- **Check your understanding**:
**1)** In the concert-etiquette article, why did a mom at a Taylor Swift concert ask the poster to "calm down"?
**2)** List every question the concert-etiquette article poses, one per line.
**3)** Summarize the concert-etiquette article in two sentences.

[[ Source document, beginning ]]

Compared to how concerts are lived out in the US, that's quite a difference—but different doesn't necessarily mean bad. On the other hand, even within the US concert-going culture a similar debate has emerged as live music has returned post-pandemic. As other outlets have recently questioned, is there such a thing as concert etiquette, and is there a universally agreed-upon way to show your excitement at concerts? We are not really sure and, quite frankly, neither is the internet. 

A specific kind of TikTok video has sparked quite the debate: Is it cool to sing your lungs out at concerts or should you try and keep the decibels to a minimum? Is it actually rude to the artist to be too quiet? Those arguing against loud singing are bringing technology into the mix.

"To the person who thinks they can out sing Billie Eilish and ruined all my videos," reads the overtext on one viral TikTok that challenged the issue. "[You're] not the main character," the caption continues.

According to comments, the crowd singer was being so loud that even the most diplomatic users changed their mind and picked the poster's side. "When I first read it I was like 'can't be that bad just let people have fun,'" reads one comment. "But nvm."

The same problem apparently presented itself at a Taylor Swift concert, where a mom reportedly asked the poster (and screamer!) to "calm down" since they were scaring her 7-year old daughter. In the video, the poster is heard screaming and singing very loudly as Taylor Swift is performing right in front of the camera.

Extra-hype supporters, though, don't seem to agree with the mom's request. "I'd be like, 'nah I'm having the time of my life,'" reads one comment. Another user is less keen on giving explanations: "I would've told her [stars emoji] no [stars emoji]."

Critics of this approach, however, cite concert etiquette to prove their point. It isn't a personal take on your excitement. Rather, it is a matter of being considerate and respectful of those who experience and enjoy concerts in a different way, which is to say without the loud screaming.

"Nooooo I feel bad for the people paying hundreds of dollars to see their idol that won't be able to even hear her because of this," reads one of the comments to the TikTok. Another user takes a moment to explain the point, too. "But keep in mind that there is a difference between having fun & singing and then being so loud it [affects] ppl around u and they can't hear her over u," the comment reads.

[[ Source document, end ]]
[[ Data shown, beginning ]]

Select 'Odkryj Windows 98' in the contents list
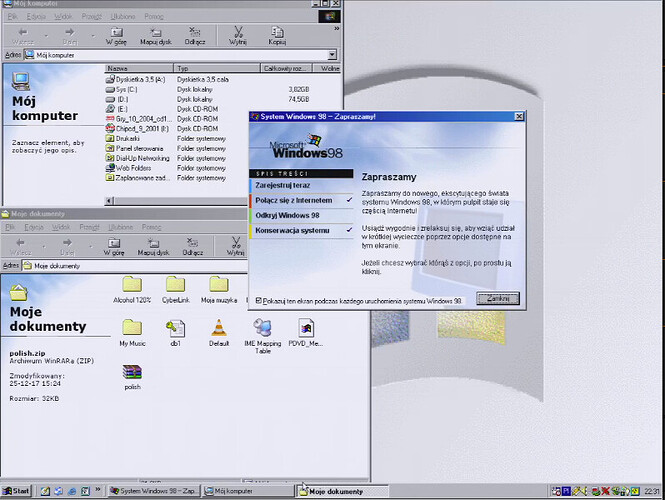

[[ Data shown, end ]]

- **Solution set**:
**1)** The poster was scaring her 7-year-old daughter.

**2)**
Is there such a thing as concert etiquette, and is there a universally agreed-upon way to show your excitement at concerts?
Is it cool to sing your lungs out at concerts or should you try and keep the decibels to a minimum?
Is it actually rude to the artist to be too quiet?

**3)** TikTok videos from Billie Eilish and Taylor Swift concerts have sparked a debate over whether fans should sing and scream loudly or keep quiet. Enthusiastic fans defend having the time of their lives, while critics cite concert etiquette and say fans should be considerate of those who paid to hear the artist.